Sir Howard Bernstein took the view that this was money invested in the city’s Renaissance – that culture could be a way to create inward investment, jobs, exposure and a chance to reinvent itself. Job done.

It was a brave move – and one that was greeted with a mix of Manchester scorn and pride (and, yes, talk about how it should be spent on day care.) But Bernstein also did something smart: he gave the money to a team who knew a thing or two about culture, and left them to it. Anderson, meanwhile, continues to micro-manage: dropping sponsorship bombshells onto the smart teams at Culture and Vision, who are left to pick up the pieces.

Six years later, let’s look at the two cities.

This week, Vogue came to Manchester, hosting (for the first time outside of London) its Fashion Night Out.

“Arguably, things changed in 2007 with the arrival of the Manchester International Festival,” Vogue says, on Manchester.
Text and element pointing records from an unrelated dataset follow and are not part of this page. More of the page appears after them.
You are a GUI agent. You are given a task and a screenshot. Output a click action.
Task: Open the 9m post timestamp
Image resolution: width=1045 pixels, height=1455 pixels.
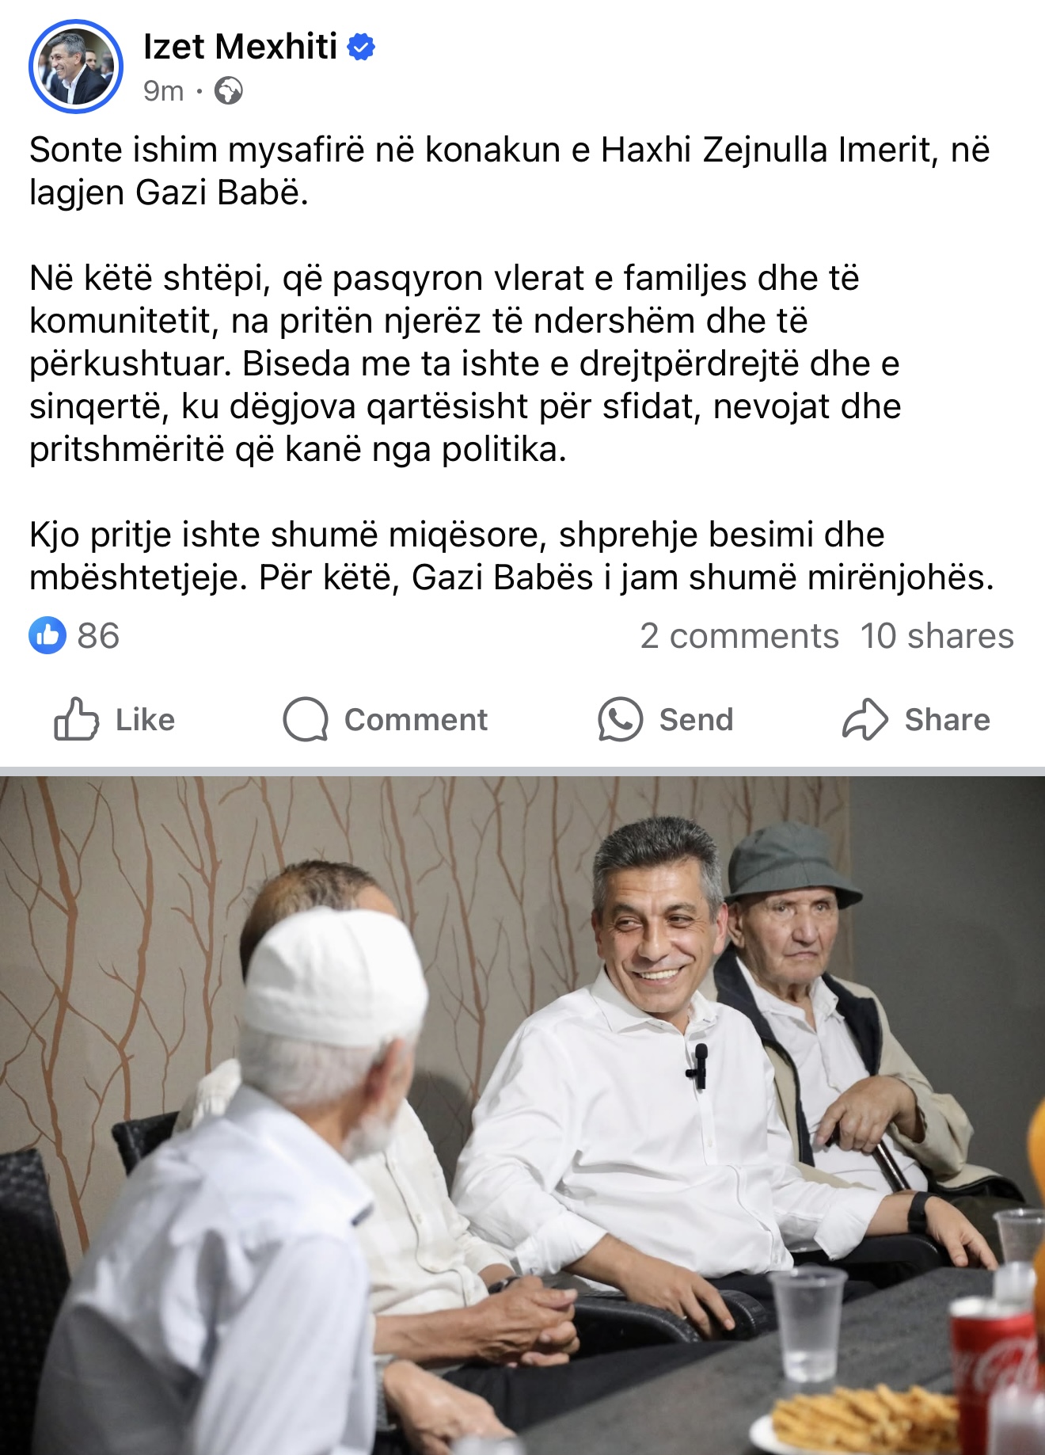(163, 91)
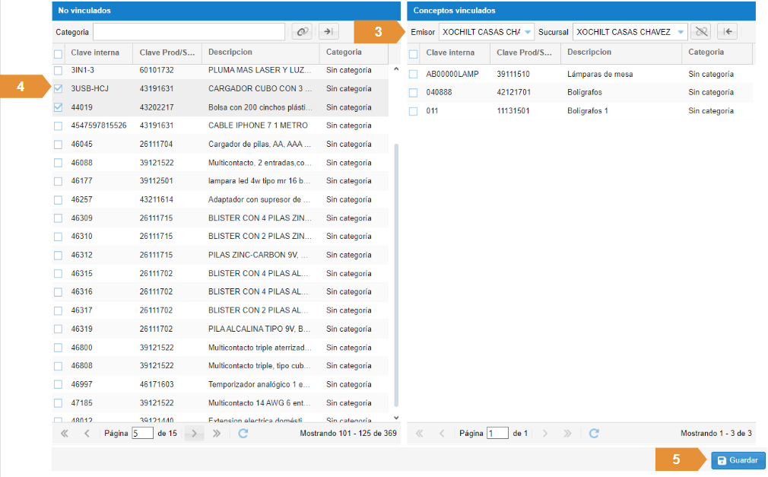Go to next page in No vinculados
Screen dimensions: 768x477
(195, 433)
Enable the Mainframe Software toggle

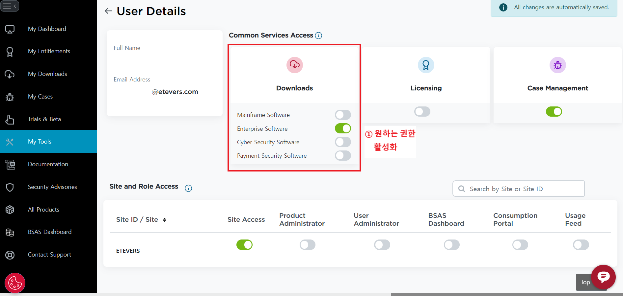click(343, 115)
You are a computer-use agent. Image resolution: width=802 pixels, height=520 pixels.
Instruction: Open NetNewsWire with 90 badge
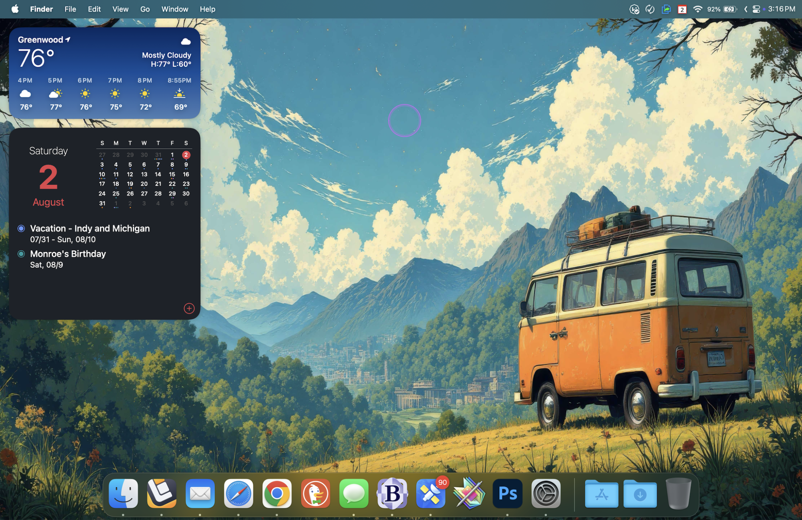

You can read all about it in their glowing Manchester culture guide here . And our 2008 legacy? That left on the first plane out of the city, by the Capital of Culture leaders: all to lovely jobs in other cities. Manchester’s crew is still in place.

So we don’t have Vogue, we have Liverpool Fashion Week (run by Amanda Moss. You know her, right?). Joe Anderson (who’s not, yet, mooted as Anna Wintour’s rightful successor on Earth) says, of the event: “Liverpool Fashion Week is an outstanding platform to showcase new talent and I am proudly supporting the prestigious event which shows off our stylish city to a global audience.” We’ve told you different stories about Ms Moss’s fashion events, and we’re not going to tell you them again, because she’s got a friend at a very expensive solicitors (but, just for clarity: we were right).

Prestigious? It would be laughable, if he wasn’t our Mayor.

Joe’s put his hand in his pocket, to sponsor the event (as he did to sponsor the £25,000 red carpet knees up of the Liverpool Music Awards. How much national press did that event get? Still, at least Joe’s favourite band won. Finger on the pulse, eh?) Good to know that, on the one hand he’s saying the city will be skint in a couple of years’ time, and on the other, he’s pissing thousands up the wall for events that every sensible person knows do nothing to change perceptions of this city.

Culture can get us out of a hole. As it’s so obviously doing down the M62. But only on one condition: Joe leaves it to those that know. When he launched the Liverpool International Music Festival he proclaimed it will be ‘bigger than Edinburgh’: which singled him out as the only person in the room that had obviously never been to the Edinburgh Festival. The LIMF can and will be great – if we leave it to the experts, and spend our cash on the talent, not on parties and piss ups.

Still, we’ve booked our tickets for Liverpool Fashion Week’s Scouse Proud show (there’s no details yet of whose AW collection is showing. Rumours are that it might be Matalan.)

Talk about a car crash.

4 Responses to “The £4million Parking Fee: And the Car Crash of City Sponsorship”

  1. There is a £300 million historic backlog in roads maintenance in Liverpool. £4 million doesn’t even touch the sides and won’t even maintain roads at their present level.

  2. Liverpool Fashion Week’s a complete joke – a bunch of high street brands who’ve probably paid to be involved, chucked on local models who look like they should be sinking WKDs in Kingdom. It’s in the dark ages compared to other, proper fashion weeks and fashion nights out.

  3. Parking fees actively stop people spending money in the city. Last time I drove into town for an interview I’d have like to have looked around the shops and had something to eat but I went straight back to my car instead. I’d prefer subsidised park & ride like in Southport and Chester so you don’t always have one eye on the clock, but failing that the money should go back into the local economy.

  4. Lots of the parking tickets given out in Liverpool are illegal, and the attendents know it. Learn your rights and take them to appeal. I’ve won 11 of them, more people need to do this instead of blindly handing over money for nothing.